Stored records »

'''

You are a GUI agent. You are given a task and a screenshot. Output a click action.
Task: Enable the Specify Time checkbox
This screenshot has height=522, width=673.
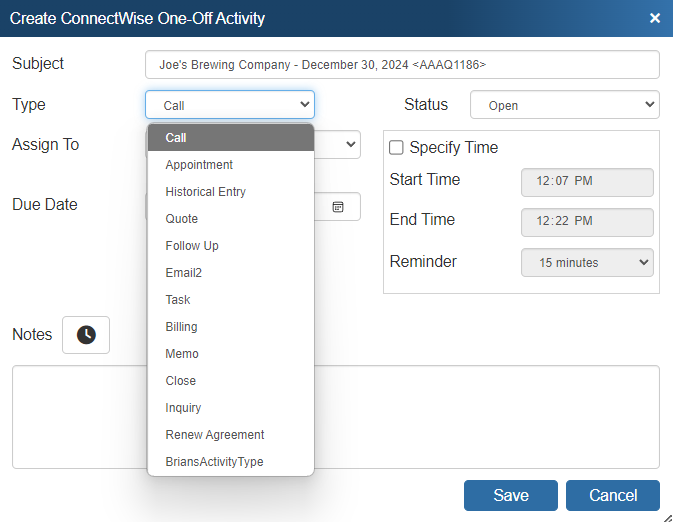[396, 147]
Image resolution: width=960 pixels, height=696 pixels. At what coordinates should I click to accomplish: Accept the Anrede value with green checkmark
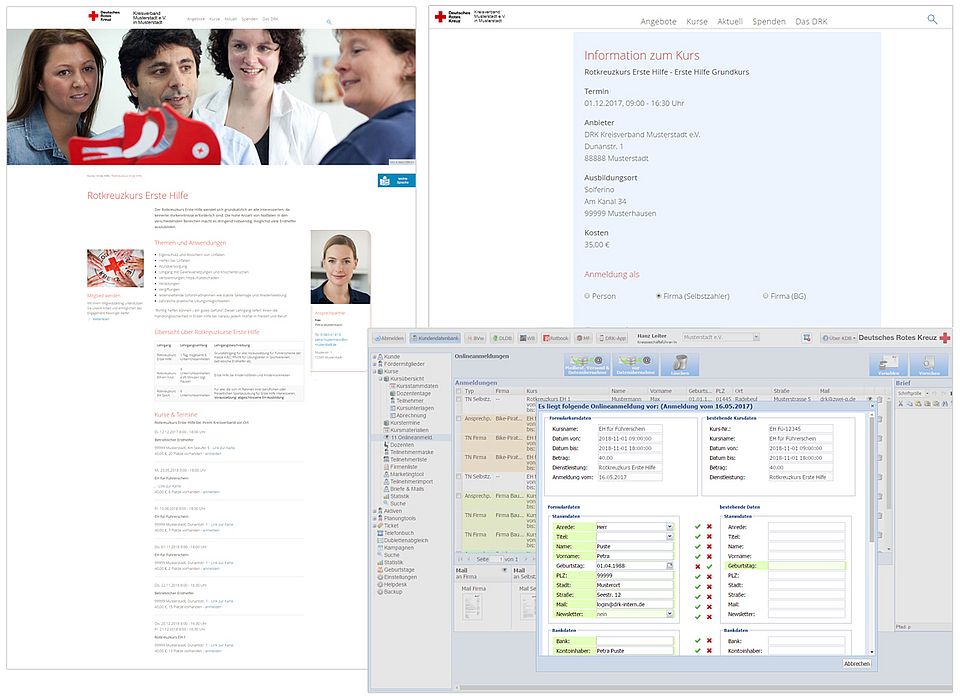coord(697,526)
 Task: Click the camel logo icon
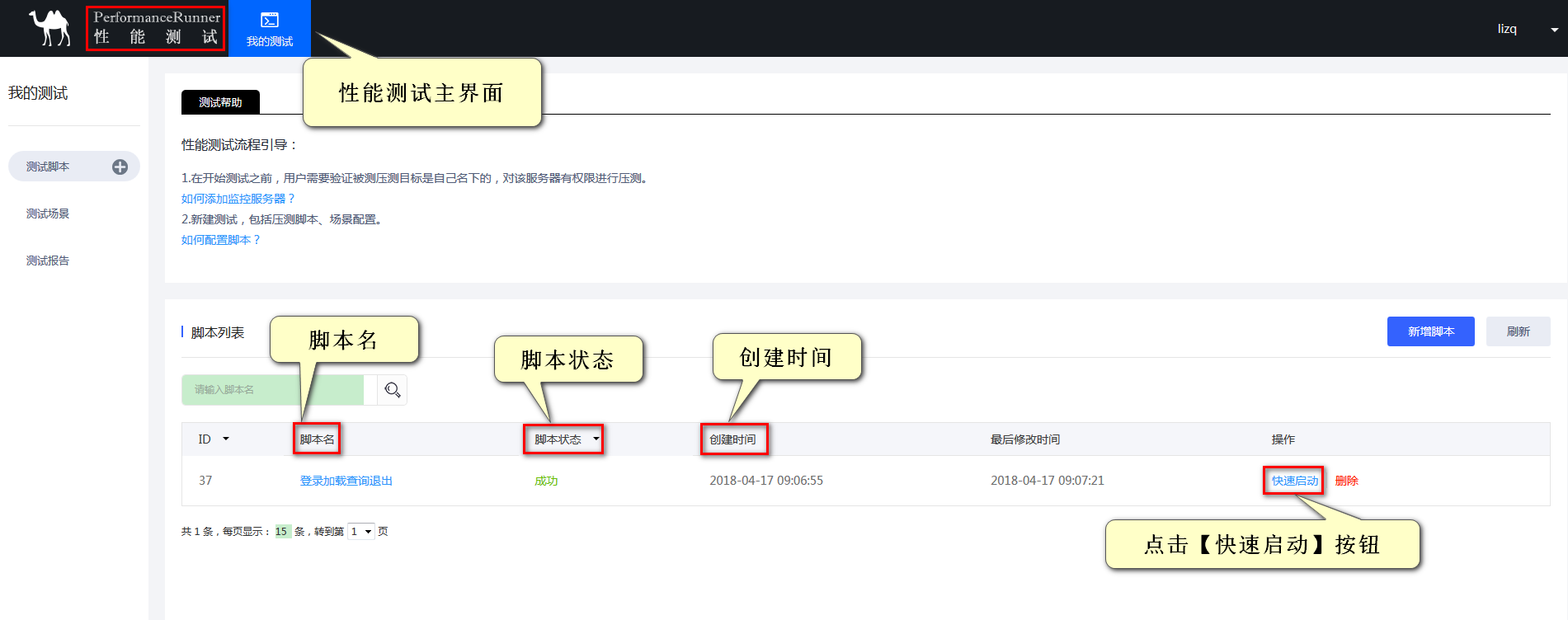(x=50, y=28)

'''

Aim of the exercise »
Set down the entries above word for word, but drop any image.

Exercise response »
You are a GUI agent. You are given a task and a screenshot. Output a click action.
Task: Enable the Specify Time checkbox
This screenshot has height=522, width=673.
[396, 147]
Image resolution: width=960 pixels, height=696 pixels. At what coordinates should I click to accomplish: Accept the Anrede value with green checkmark
coord(697,526)
 Task: Click the camel logo icon
(x=50, y=28)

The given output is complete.